ExifTool Forum

ExifTool => The "exiftool" Application => Topic started by: Hayo Baan on October 03, 2012, 06:02:16 AM

Title: Exiftool output in Mac Terminal displaying special characters incorrectly
Post by: Hayo Baan on October 03, 2012, 06:02:16 AM
Hi Phil,

When running exiftool on the command-line in a Mac Terminal window, special characters are displayed incorrectly.

My Mac terminal is set up to use UTF-8 (LANG=en_GB.UTF-8) and exiftool is set to output UTF-8 as well, special characters still display incorrectly though. However, if I tell exiftool to translate the output to latin encoding, everything is suddenly fine :o

Other programs, including my own perl scripts using the exiftool library, that use UTF-8 as character encoding work just fine though, so I don't understand why exiftool on the command-line doesn't...

Latin: Correct output (accented í):
~$ exiftool -charset Latin -Caption-Abstract test.jpg
Caption-Abstract                : Palau de les Arts Reina Sofía (architect: Santiago Calatrava)


UTF-8: Incorrect output (garbled í instead of accented í):
~$ exiftool -charset UTF8 -Caption-Abstract test.jpg
Caption-Abstract                : Palau de les Arts Reina Sofía (architect: Santiago Calatrava)


Running the output through od -txC -c reveals that the former uses characters "c3  ad" (hex) for character í, while the latter uses "c3  83  c2 ad" (hex) instead.
Title: Re: Exiftool output in Mac Terminal displaying special characters incorrectly
Post by: Phil Harvey on October 03, 2012, 07:01:47 AM
The problem is that the IPTC is not encoded properly.  Read FAQ 10 (https://exiftool.org/faq.html#Q10) for more information.

- Phil
Title: Re: Exiftool output in Mac Terminal displaying special characters incorrectly
Post by: Hayo Baan on October 03, 2012, 07:22:55 AM
Quote from: Phil Harvey on October 03, 2012, 07:01:47 AM
The problem is that the IPTC is not encoded properly.  Read FAQ 10 (https://exiftool.org/faq.html#Q10) for more information.

Hi Phil, thanks for your prompt reply. However, this is not the problem (IPTC is encoded correctly and matches the encoding I configured for it). The same problem exists with XMP (UTF8 encoded) fields:
Latin: Correct output (accented í):
~$ exiftool -charset Latin -Caption-Abstract -Description test.jpg
Caption-Abstract                : Palau de les Arts Reina Sofía (architect: Santiago Calatrava)
Description                     : Palau de les Arts Reina Sofía (architect: Santiago Calatrava)


UTF-8: Incorrect output (garbled í instead of accented í):
~$ exiftool -charset UTF8 -Caption-Abstract test.jpg
Caption-Abstract                : Palau de les Arts Reina Sofía (architect: Santiago Calatrava)
Description                     : Palau de les Arts Reina Sofía (architect: Santiago Calatrava)

### Supplied material
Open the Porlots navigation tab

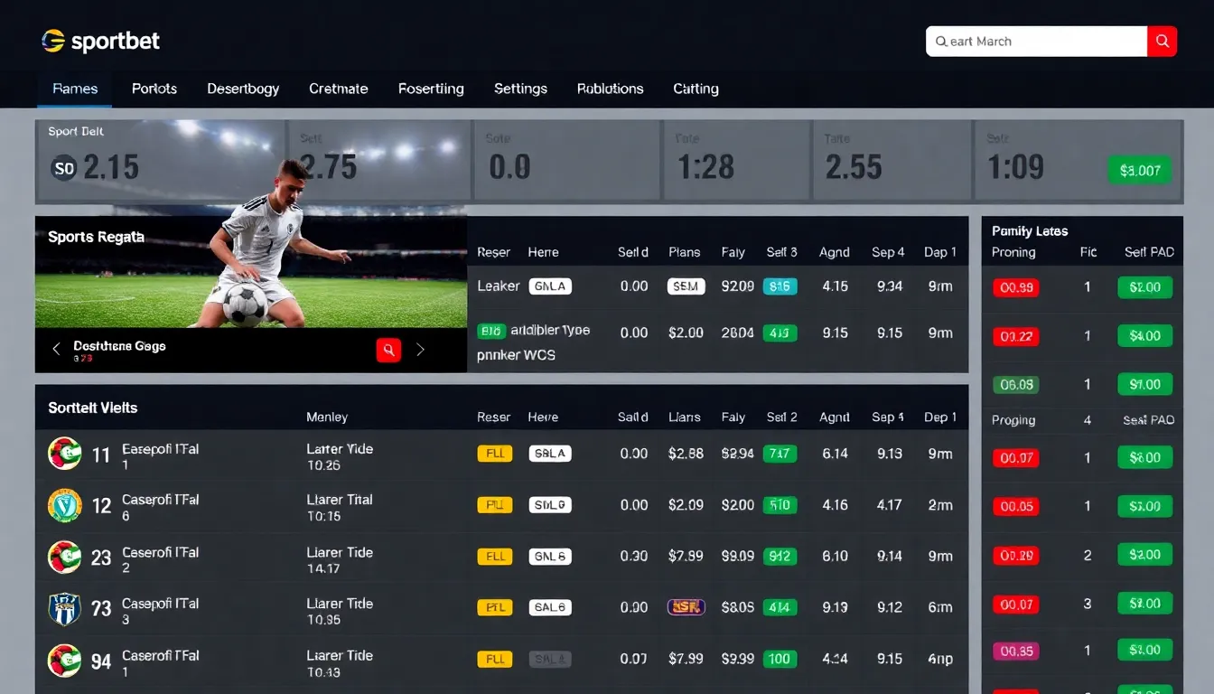pyautogui.click(x=154, y=89)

### Tasks to carry out
1. In the ExifTool forum thread, what does Phil Harvey say the problem is in his first reply?
2. Carry on the ExifTool forum thread from its last line.
The data has no role here.

### Final results
1. He says the IPTC is not encoded properly.

2.
Furthermore, as I mentioned, when I use the perl library in one of my scripts to output the caption, it displays the characters correctly.
Title: Re: Exiftool output in Mac Terminal displaying special characters incorrectly
Post by: Phil Harvey on October 03, 2012, 07:27:11 AM
OK, then I really don't understand because I use a Mac myself and have never seen this problem.

Could you post a sample image? (or email to philharvey66 at gmail.com) What version of OS X are you using? 

- Phil
Title: Re: Exiftool output in Mac Terminal displaying special characters incorrectly
Post by: Hayo Baan on October 03, 2012, 07:37:45 AM
Hi Phil,

Attached sample produces the following output for me:
~$ exiftool -charset UTF8 -charset EXIF=UTF8 -Caption-Abstract -Description -ImageDescription -Warning -CodedCharacterSet test.jpg
Caption-Abstract                : Palau de les Arts Reina Sofía (architect: Santiago Calatrava)
Description                     : Palau de les Arts Reina Sofía (architect: Santiago Calatrava)
Image Description               : Palau de les Arts Reina Sofía (architect: Santiago Calatrava)
Coded Character Set             : UTF8

~$ exiftool -charset Latin -charset EXIF=UTF8 -Caption-Abstract -Description -ImageDescription -Warning -CodedCharacterSet test.jpg
Caption-Abstract                : Palau de les Arts Reina Sofía (architect: Santiago Calatrava)
Description                     : Palau de les Arts Reina Sofía (architect: Santiago Calatrava)
Image Description               : Palau de les Arts Reina Sofía (architect: Santiago Calatrava)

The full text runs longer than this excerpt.